Chupó el cigarrillo como si fuera el recuerdo mismo lo que ardía en la punta.

— El ejército no era mucho mejor — dijo, en su nube —, pero al menos pagaba en efectivo. — Miró sin ver al otro lado de la habitación, perdida la mente en otro tiempo. — Salíamos de maniobras y, a veces, las aviones de combate pasaban por sobre nosotros como lanzas, ¿sabes? Bajaban y volvían a ascender enseguida, hasta perderse de vista. Y yo lamentaba no haberme enrolado en la Fuerza Aérea, así habría sido piloto de combate.

No, pensé. Lo del ejército fue una buena elección, Dave. Al menos en el ejército se suele matar a una persona por vez.

Volvió a exhalar el humo y tosió.

— No sé. A lo mejor tienes razón con respecto al libro. Ese podría haber sido yo. Y ella podrías haber sido tú, eso sí. Bonita como eras, podrías haber sido actriz de cine. — Se encogió de hombros. — En ese libro pasan por malos momentos. Es culpa de él, por supuesto. — Hizo una pausa y aspiró otra bocanada de humo, con cara triste. — No les envidio esa parte, pero sí, un poco, los resultados que obtuvieron.

— No te me pongas melancólico — pidió ella —. ¡Yo me alegro de que no seamos ellos! En su vida tienen algunas cosas gratas, pero todo pende de un hilo. Es demasiado extraño para mí. Si estuviera en el lugar de ella, no podría dormir. Tú y yo hemos vivido bien; tuvimos buenos empleos, nunca nos quedamos sin trabajo ni fuimos a la quiebra y eso nunca nos pasará. Tenemos una casa confortable y algún dinero ahorrado. No seremos la gente más loca del mundo, no seremos los más felices, pero te amo, Dave…

El le palmoteó la mano, muy sonriente.

— Yoteamomásquetúamí.

— ¡Oh, David! — protestó ella, meneando la cabeza.

Guardaron silencio por largo rato. ¡Cuánto habían cambiado, para mí, en esos pocos minutos pasados cerca de su mesa! Lamentaba que Dave hubiera aprendido a fumar, pero el hombre me caía bien. De la aversión había pasado a la simpatía por ese aspecto de mí que nunca conociera. El odio. es el amor sin los datos necesarios, había dicho Pye. Cuando alguien nos desagrada, ¿existen datos que, si los supiéramos, nos harían cambiar de opinión?
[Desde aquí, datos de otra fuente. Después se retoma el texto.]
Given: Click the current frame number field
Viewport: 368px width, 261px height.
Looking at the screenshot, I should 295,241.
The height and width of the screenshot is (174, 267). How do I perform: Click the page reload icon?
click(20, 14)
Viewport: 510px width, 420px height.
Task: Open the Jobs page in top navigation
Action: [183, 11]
— ¿Sabes qué voy a regalarte para nuestro aniversario? — preguntó ella.

— ¿Conque regalos de aniversario, ahora? — se extrañó él.

— ¡Lecciones de vuelo! — dijo la mujer.

El la miró como si la creyera loca.

— Todavía puedes, Davey. Sé que puedes. Por un momento reinó el silencio.

— Maldición — protestó el hombre —. No es justo.

— Nada es justo — dijo su esposa —, pero ya sabes… A veces te dicen seis meses y después se va ¡y uno vive años enteros!